Chyn é filha de filipinos. Lia ontem num jornal que os pais vivem em Macau há mais de dez anos, um facto que não tem qualquer importância para o sistema. São trabalhadores não residentes e, nessa estranha condição em que se encontram, não têm direito a cuidados de saúde para a filha. Chyn precisou de assistência médica à nascença e continua a precisar. Pelo que sei, os pais necessitam de 300 mil patacas para que possa ser operada, para que tenha uma vida mais ou menos condigna, no quadro de azares com que nasceu. É dinheiro que não têm, dinheiro impossível de ganhar com os salários que lhes são pagos. Chyn nasceu em Macau mas não é de cá – o sistema não a reconhece como sendo de cá. Chyn não é de lugar algum.
Não aceito o argumento da abertura de precedentes: não me interessa se o caso de Chyn poderá causar um problema ao Governo. Esta bebé precisa de ajuda, precisa de assistência médica que os pais não podem pagar, e as autoridades de Macau devem apoiar esta família. É a obrigação moral de quem tem responsabilidades políticas.

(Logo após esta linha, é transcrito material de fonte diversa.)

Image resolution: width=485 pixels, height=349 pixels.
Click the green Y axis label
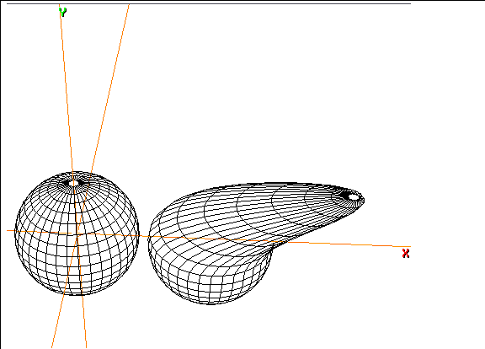point(62,12)
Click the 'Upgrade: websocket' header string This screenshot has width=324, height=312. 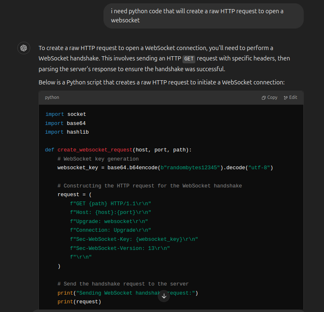point(109,221)
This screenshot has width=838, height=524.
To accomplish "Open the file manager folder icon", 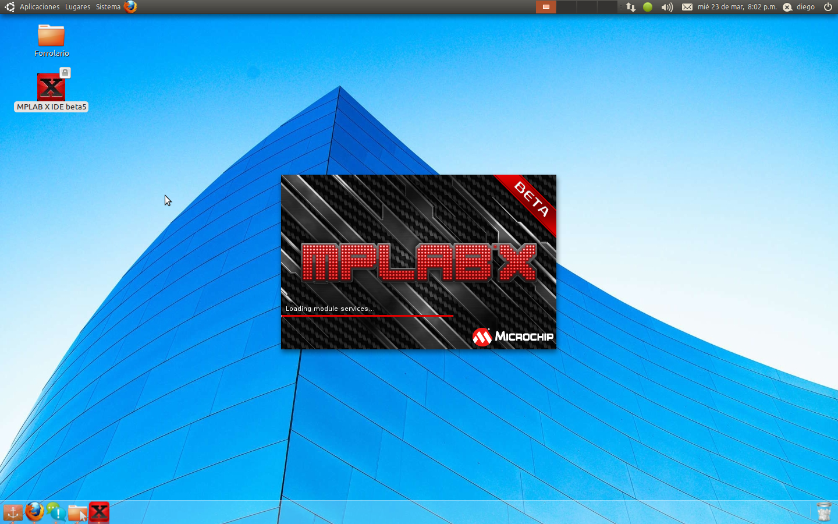I will point(77,512).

Macau não pode continuar a ser a terra onde nascer pode ser sinónimo de azar. Cabe ao Chefe do Executivo e ao secretário para os Assuntos Sociais e Cultura definirem, com urgência, uma nova política de saúde para os trabalhadores não residentes e para os seus filhos. As consultas públicas sobre a matéria são perfeitamente dispensáveis: todos sabemos já que há uma série de deputados e alguns sectores em Macau que são contra um catálogo de direitos mínimos para os trabalhadores não residentes. Para as Ellas Lei desta cidade, os trabalhadores não residentes têm apenas o direito a serem remunerados pelo trabalho que fazem, de preferência a valores mais baixos do que aqueles que cá residem. O resto não interessa.
Porque a melhoria de condições para os trabalhadores não residentes jamais será motivada por uma mudança de mentalidades, por um apelo social mais ou menos generalizado, torna-se ainda mais importante que seja o Governo a tomar uma decisão política, por mais difícil que possa ser. A crise no jogo também não serve de desculpa: Macau continua a ter dinheiro para que possam ser respeitados os mais básicos direitos dos homens. 17715P17T1
É urgente inventar um sistema para que os trabalhadores não residentes tenham apoios diferentes das pessoas que estão aqui de passagem. Recorrendo a um jargão político muito apreciado localmente: o contributo dos pais de Chyn para Macau é muito maior do que o de um turista que passa uma noite na cidade, entre as Ruínas de São Paulo e um casino no Cotai. Trabalhadores com bluecard, crianças nascidas em Macau e turistas não podem ser metidos no mesmo saco no que diz respeito à saúde. Invente-se um sistema – e outro para que os filhos dos não residentes tenham acesso à educação.
O argumento da sobrecarga dos serviços – de saúde e de educação – também não me convence. A maioria dos trabalhadores não residentes opta por deixar os filhos no país de origem. Os custos da saúde e da educação contribuem para esta opção, mas as questões práticas da vida quotidiana pesam ainda mais. Macau não ia ter uma enchente de bebés filipinos na pediatria do São Januário se fossem alteradas as regras com que se joga com quem tem muito pouco.
Inventem um sistema qualquer. Já. Hoje, de preferência. Há uma bebé nascida em Macau ignorada por Macau – valer-lhe-á a solidariedade de Macau, da Macau dos cidadãos, não da Macau política, aquela que devia estar cá para todos os cidadãos, independentemente da cor do cartão que transportam na carteira.
Macau hoje envergonha-me. E sei que vai continuar a envergonhar.